## Passage shown
As the proud son of an aging dad, The Father is basically mega-unhappy nightmare juice. Florian Zeller’s film is a (presumably) hyper-realistic dementia simulator tucked inside a story about how you are either going to fail your dying parent(s) or surrender too much of yourself to the end of their lives. Watching it is like playing “Would You Rather: The Adult Responsibility Edition.” Oh, and it ends on a scene that will haunt your brain like you had the word “Amityville” tattooed on your hippocampus.
Sir Anthony Hopkins plays the titular role, a man also named Anthony. In addition to the evil that is time laying waste to his mental faculties, Anthony is just the tiniest, wee-bit of a total and complete dick. Isn’t that fun? Although caring for any ailing family member is always a Giving Tree scenario, bearing that burden for an A-hole is extra-special unfun.
Anne (Olivia Colman) does her best to juggle her daughterly duties and, you know, actually live her own life. Her husband, Paul (Rufus Sewell), is either a geriatric-abusing monster or just a regular jerk, depending on how much of what Anthony perceives is real. Playing with reality is the big “trick” of The Father and what elevates it from a well-acted, intimate family drama into something profound. The film is flooded with high-octane tension that comes from trying to separate what “really happened” from what didn’t without any objective information.
Most dementia-centric dramas quickly descend into sorrow pornography. Instead, The Father is almost a thriller. Zeller doesn’t deploy gimmicky camerawork or hallucinatory elements in order to say to audiences “See, that’s how it feels for your dad.” Instead, the film quietly skips, moves, and edits through time and logic without any overt clues or cues. Without sinking into some “Alzheimer’s POV” nonsense, it endeavors to effect the same tragic disorientation that Anthony and the millions of real people like him feel every day.
That just really, really sucks ass, right? Ugh. That’s what will echo here, long after its brutal final sequence. Touching that pain, the desperation and agony that those afflicted with certain conditions can’t even express, is like dropping a dumbbell on a day-old bruise. Without question, you’ll take Hopkins’ meticulously intricate performance and Colman’s deft understatement with you, too. But the thing that will follow you in the dark, that will whisper when its quiet, is the mortal truth The Father dares you to look at.
Sounds like a real fun time, huh?
You have to be in an emotionally stalwart place to endure this. You have to be ready to feel an anguish you’ve never felt. You have to be willing to let in the kind of hurt many don’t get a choice about. And you should. Because ultimately, all we can do for some people is look into their eyes like windows and try to understand what it must feel like in there.
Grade = A
Other Critical Voices to Consider
Carla Hay at Culture Mix says “The last 15 minutes of The Father deliver an emotional wallop that lays bare the torturous nightmare of having dementia.”
Max Weiss at Baltimore Magazine says the film “leans too strongly into the horror tropes, to the point where it seems the film is less about truly understanding the experience of a dementia patient and more about messing with the audience.”
Travis Hopson at Punch Drunk Critics says “For all of its heft, Zeller does little to draw distance from its stage roots, shutting the door on any chance of it to thrive.”

## Material supplied
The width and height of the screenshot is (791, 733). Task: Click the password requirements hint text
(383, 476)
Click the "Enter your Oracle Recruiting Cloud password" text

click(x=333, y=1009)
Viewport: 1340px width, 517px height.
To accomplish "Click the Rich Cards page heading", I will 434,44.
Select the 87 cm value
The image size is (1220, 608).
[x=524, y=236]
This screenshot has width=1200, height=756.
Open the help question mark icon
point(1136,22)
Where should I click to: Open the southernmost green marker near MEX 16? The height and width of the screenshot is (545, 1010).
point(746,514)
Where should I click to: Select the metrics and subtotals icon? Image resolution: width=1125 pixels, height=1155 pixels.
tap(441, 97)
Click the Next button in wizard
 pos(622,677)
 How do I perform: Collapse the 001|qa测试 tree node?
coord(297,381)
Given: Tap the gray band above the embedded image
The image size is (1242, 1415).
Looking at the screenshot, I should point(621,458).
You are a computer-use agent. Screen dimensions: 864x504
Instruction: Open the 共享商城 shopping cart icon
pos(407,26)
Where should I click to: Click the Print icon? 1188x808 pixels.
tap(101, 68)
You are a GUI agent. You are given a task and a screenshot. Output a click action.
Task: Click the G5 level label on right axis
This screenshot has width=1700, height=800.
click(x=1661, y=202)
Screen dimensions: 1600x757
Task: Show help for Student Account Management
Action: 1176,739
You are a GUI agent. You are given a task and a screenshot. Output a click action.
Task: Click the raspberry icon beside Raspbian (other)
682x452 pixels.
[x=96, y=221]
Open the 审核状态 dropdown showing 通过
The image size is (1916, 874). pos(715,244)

## Your objective
Copy the review of The Father word for word, from "That just really, really" up to and including "fun time, huh?". The lines come from a different source than the review.

## Task answer
That just really, really sucks ass, right? Ugh. That’s what will echo here, long after its brutal final sequence. Touching that pain, the desperation and agony that those afflicted with certain conditions can’t even express, is like dropping a dumbbell on a day-old bruise. Without question, you’ll take Hopkins’ meticulously intricate performance and Colman’s deft understatement with you, too. But the thing that will follow you in the dark, that will whisper when its quiet, is the mortal truth The Father dares you to look at.
Sounds like a real fun time, huh?